Примечательно, что эти слова в стихотворение Пушкина вставил такой его друг, который много ездил на ямщицких тройках. В том же 1825 г. устойчивое выражение "(бить, хлестать) по всем трем" использовали еще В.И. Даль и Ф.Н. Глинка. Ударяя кнутом всех лошадей разом, лихой ямщик добивался резкого ускорения. Это выражение указывает на распространенность к тому времени знаменитой русской тройки.

А. Дюран. Русская деревня. 1839 г.

А родина милей!

Даже когда Вяземский передавал в стихах свои впечатления от заграничной жизни, он припоминал родное, русское. В 1853 г. в Дрездене он написал стихотворение "Масленица на чужой стороне". Там есть строки: "Сани здесь - подобной дряни // Не видал я на веку; // Стыдно сесть в чужие сани // Коренному русаку". В созданном до того стихотворении "Проезд через Францию в 1851 г." Вяземский саркастически замечал, что как только он останавливался на почтовой станции, французы принимались обсуждать его повозку: "Все смотрят, все ведут беседу // Про мой рыдван и про меня". Да, люди, находясь "на чужой стороне", бывали приметливыми: необычные средства передвижения и непривычные способы запряжки лошадей их весьма интересовали. Французский литератор Т. Готье, побывав в России в 1850-1860-х гг., издал об этом книгу. Там он неоднократно и обстоятельно описывал русские экипажи, особенности конской упряжи, способы передвижения - все такое его, иностранца, весьма занимало.

Полуразрушенные дорожные мосты в то время представляли собой реальную угрозу для проезжавших. Вяземский в стихотворении "Русские проселки" (1841 г.) не обошел их вниманием: "рекой ли // Дорога? Мост на ней уж подлинно живой: // Так бревна взапуски и пляшут под тобой, // И ты того и жди, что из-за пляски этой // К русалкам попадешь с багажем и каретой". Впрочем, этому придирчивому человеку и отлично сработанные, изящные каменные мосты Венеции тоже не пришлись по нраву - слишком уж их было много, да еще крутых.

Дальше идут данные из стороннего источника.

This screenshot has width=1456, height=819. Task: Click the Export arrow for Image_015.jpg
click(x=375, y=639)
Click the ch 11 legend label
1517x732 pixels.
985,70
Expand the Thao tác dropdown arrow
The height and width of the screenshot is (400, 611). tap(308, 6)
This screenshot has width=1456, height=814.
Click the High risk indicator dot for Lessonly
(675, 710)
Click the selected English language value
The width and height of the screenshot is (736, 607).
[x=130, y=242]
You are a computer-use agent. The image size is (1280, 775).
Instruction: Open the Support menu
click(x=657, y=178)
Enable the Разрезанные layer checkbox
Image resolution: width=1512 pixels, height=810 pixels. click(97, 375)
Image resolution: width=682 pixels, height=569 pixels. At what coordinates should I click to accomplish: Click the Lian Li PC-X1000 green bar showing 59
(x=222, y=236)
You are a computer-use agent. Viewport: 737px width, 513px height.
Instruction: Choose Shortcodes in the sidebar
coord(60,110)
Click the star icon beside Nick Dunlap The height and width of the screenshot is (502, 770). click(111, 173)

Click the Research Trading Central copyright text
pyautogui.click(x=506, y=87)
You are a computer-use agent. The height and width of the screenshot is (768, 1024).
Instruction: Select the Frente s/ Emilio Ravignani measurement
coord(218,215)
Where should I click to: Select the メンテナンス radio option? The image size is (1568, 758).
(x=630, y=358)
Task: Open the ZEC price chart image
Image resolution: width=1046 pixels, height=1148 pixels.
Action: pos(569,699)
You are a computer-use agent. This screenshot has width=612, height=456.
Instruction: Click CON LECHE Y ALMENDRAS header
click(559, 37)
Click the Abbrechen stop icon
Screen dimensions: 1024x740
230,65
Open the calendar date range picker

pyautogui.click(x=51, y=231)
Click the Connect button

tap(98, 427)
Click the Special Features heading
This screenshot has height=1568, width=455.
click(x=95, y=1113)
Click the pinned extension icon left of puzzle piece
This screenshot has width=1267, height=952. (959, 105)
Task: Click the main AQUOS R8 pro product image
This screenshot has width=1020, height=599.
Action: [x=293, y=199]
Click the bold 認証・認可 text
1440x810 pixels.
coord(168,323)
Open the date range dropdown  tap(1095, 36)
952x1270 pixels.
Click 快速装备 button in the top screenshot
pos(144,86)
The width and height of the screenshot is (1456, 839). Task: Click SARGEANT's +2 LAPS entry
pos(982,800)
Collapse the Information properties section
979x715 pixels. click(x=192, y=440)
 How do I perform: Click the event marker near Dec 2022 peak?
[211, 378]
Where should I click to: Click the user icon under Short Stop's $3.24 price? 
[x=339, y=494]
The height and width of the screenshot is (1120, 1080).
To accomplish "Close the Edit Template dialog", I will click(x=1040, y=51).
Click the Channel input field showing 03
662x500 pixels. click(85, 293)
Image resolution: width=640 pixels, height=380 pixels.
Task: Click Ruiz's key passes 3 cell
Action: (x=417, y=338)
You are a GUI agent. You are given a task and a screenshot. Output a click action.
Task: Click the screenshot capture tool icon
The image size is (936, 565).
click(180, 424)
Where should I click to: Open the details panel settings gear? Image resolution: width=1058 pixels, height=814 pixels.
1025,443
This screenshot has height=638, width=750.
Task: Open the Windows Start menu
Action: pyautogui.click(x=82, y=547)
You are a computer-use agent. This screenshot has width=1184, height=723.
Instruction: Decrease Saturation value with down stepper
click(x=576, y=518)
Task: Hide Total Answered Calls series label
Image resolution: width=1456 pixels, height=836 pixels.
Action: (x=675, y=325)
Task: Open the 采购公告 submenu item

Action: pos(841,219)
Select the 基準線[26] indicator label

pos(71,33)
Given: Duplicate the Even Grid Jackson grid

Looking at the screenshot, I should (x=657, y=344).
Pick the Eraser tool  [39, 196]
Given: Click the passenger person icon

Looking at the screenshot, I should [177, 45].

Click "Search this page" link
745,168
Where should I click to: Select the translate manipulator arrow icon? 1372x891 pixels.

Первое стихотворение "Коляска" в сборнике "В дороге и дома".

Картинки для потомков

В стихотворении "Кибитка" (1828 г.) Вяземский судил о зимней езде хоть и не без улыбки, но все же как о злоключении: "Нет, нет, путь зимний не по мне: // Мороз, ухабы, вьюги, снеги". Даже дремота в кибитке на зимней дороге навевает кошмары. Стихотворение Вяземского "Дорожная дума" (1830 г.) - уже без иронии, серьезное и грустное: "Колокольчик однозвучный, // Крик протяжный ямщика, // Зимней степи сумрак скучный, // Саван неба, облака!" О дорожных дремотных мыслях и самоуглубленных грезах у него говорится в стихотворении "Еще дорожная дума" (1841 г.): "обратным оком // В себя я тайно погружен, // И в этом мире одиноком // Я заперся со всех сторон".

Не сказать, чтобы Вяземский колесил по России больше, чем другие русские поэты или чиновники. Но он действительно много написал о дорогах и дорожных ситуациях. Благодаря его точному и пристрастному взгляду мы легко можем представить, как это было в XIX веке, и сравнить. Оказывается, не все осталось в прошлом...


  • 1. Борисов Н. Повседневная жизнь русского путешественника в эпоху бездорожья. М., 2010. С. 175; Лотман Ю.М. Аутсайдер пушкинской эпохи // Нов. лит. обозрение. 1994. N 7. С. 106; Boele O. "The Travel Peccadilloes of My Idling Muse": Petr Vjazemskij s Travel Verse Reconsidered // Russian Literature. 2003. Vol. 53. P. 25-40.
  • 2. Новиков Вл. Пушкин. Опыт доступного повествования: фрагменты // Новый мир. 2014. N 3. С. 14.